* **Task details**: Reproduce the lines below exactly, from the one containing "Весенняя посадка абрикоса: особенности" through the one containing "Portfolio (277, 10)", both included. Leave out any pictures.

* **Provided data**:
===============

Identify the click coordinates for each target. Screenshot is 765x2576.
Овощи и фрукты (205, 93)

===============

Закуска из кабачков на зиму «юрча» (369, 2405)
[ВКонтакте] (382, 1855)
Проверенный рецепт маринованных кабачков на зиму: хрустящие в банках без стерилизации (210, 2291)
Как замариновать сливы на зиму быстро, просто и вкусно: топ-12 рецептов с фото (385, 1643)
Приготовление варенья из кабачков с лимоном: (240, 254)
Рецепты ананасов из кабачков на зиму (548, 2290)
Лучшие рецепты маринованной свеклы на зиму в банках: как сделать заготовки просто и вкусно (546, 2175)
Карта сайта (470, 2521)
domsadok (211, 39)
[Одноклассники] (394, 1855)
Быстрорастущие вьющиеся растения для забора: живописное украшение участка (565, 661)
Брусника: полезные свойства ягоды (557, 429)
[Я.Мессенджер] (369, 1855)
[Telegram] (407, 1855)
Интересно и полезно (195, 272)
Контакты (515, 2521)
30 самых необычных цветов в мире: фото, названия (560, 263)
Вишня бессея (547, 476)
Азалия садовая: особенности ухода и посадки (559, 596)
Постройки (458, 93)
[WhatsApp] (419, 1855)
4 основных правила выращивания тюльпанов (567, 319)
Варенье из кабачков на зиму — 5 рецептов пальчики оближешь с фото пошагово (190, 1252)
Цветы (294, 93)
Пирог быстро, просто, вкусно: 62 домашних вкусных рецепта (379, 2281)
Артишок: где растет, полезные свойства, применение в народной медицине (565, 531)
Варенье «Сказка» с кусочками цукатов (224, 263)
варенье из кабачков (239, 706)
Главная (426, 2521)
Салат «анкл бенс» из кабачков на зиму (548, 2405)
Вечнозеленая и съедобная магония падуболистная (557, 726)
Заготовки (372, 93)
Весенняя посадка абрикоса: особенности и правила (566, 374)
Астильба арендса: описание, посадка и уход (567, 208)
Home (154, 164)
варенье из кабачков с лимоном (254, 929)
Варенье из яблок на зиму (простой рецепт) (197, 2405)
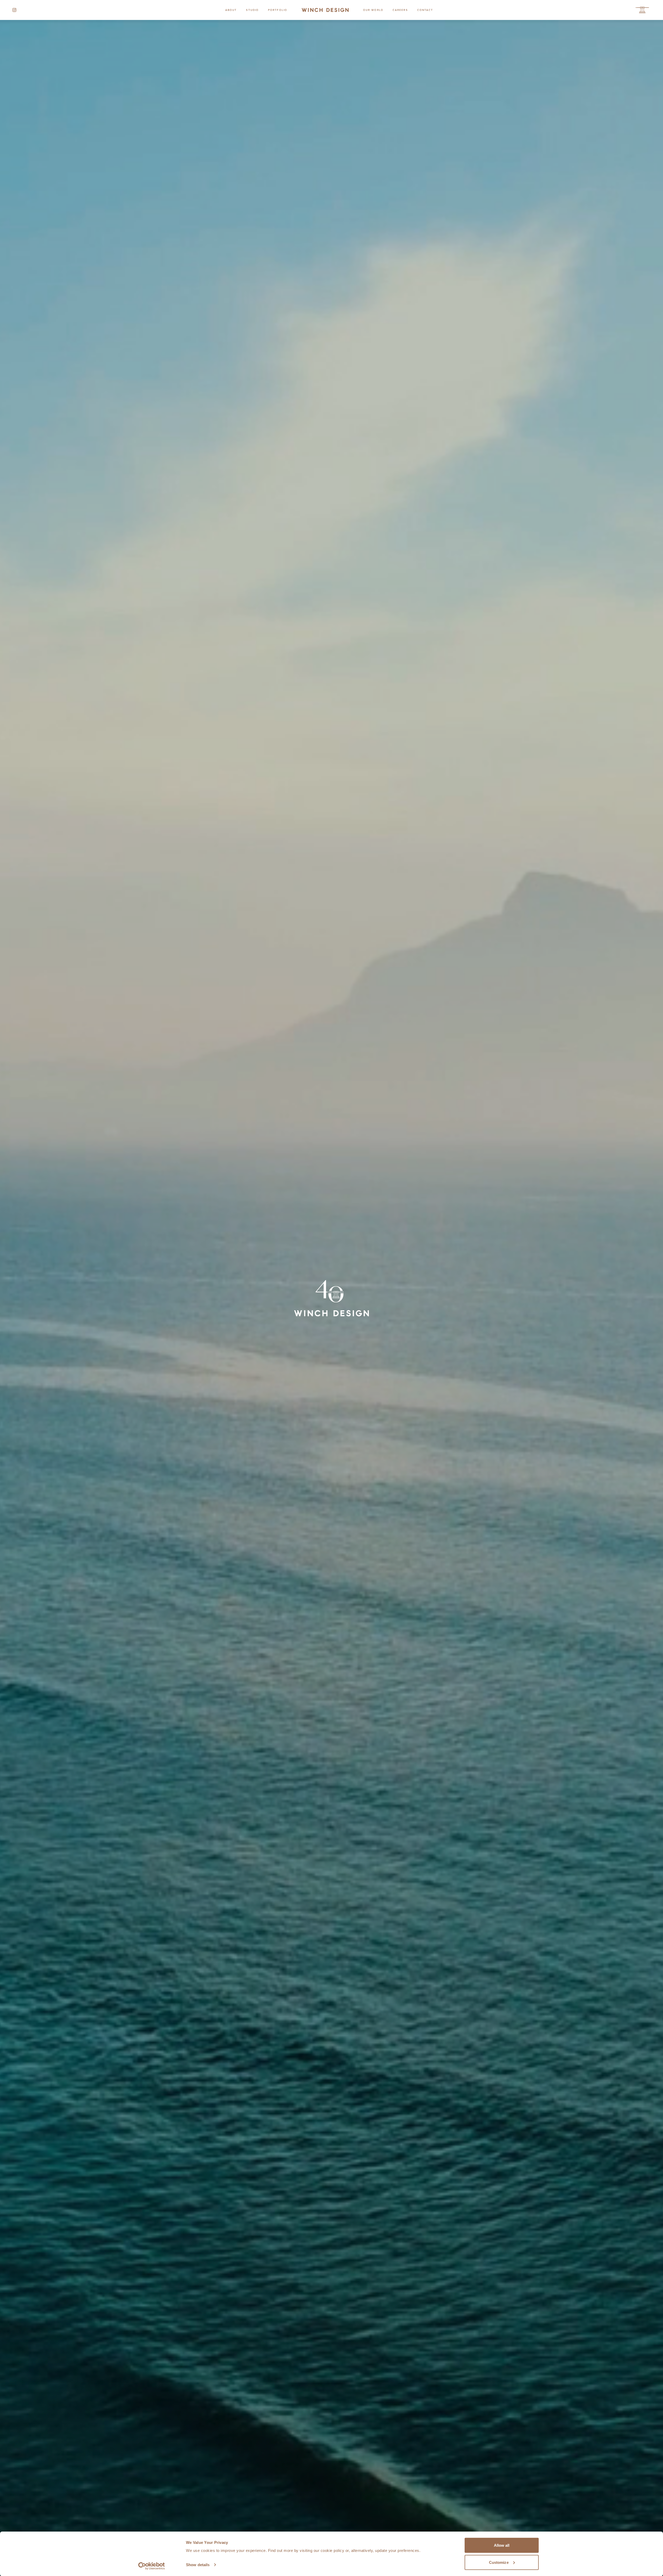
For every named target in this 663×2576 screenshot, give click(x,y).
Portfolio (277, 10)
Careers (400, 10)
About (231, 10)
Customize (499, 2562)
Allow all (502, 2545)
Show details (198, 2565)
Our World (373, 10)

===============

* **Response**:
Весенняя посадка абрикоса: особенности и правила (566, 374)
Астильба арендса: описание, посадка и уход (567, 208)
Home (154, 164)
варенье из кабачков с лимоном (254, 929)
Варенье из яблок на зиму (простой рецепт) (197, 2405)
For every named target in this 663×2576 screenshot, give click(x,y).
Portfolio (277, 10)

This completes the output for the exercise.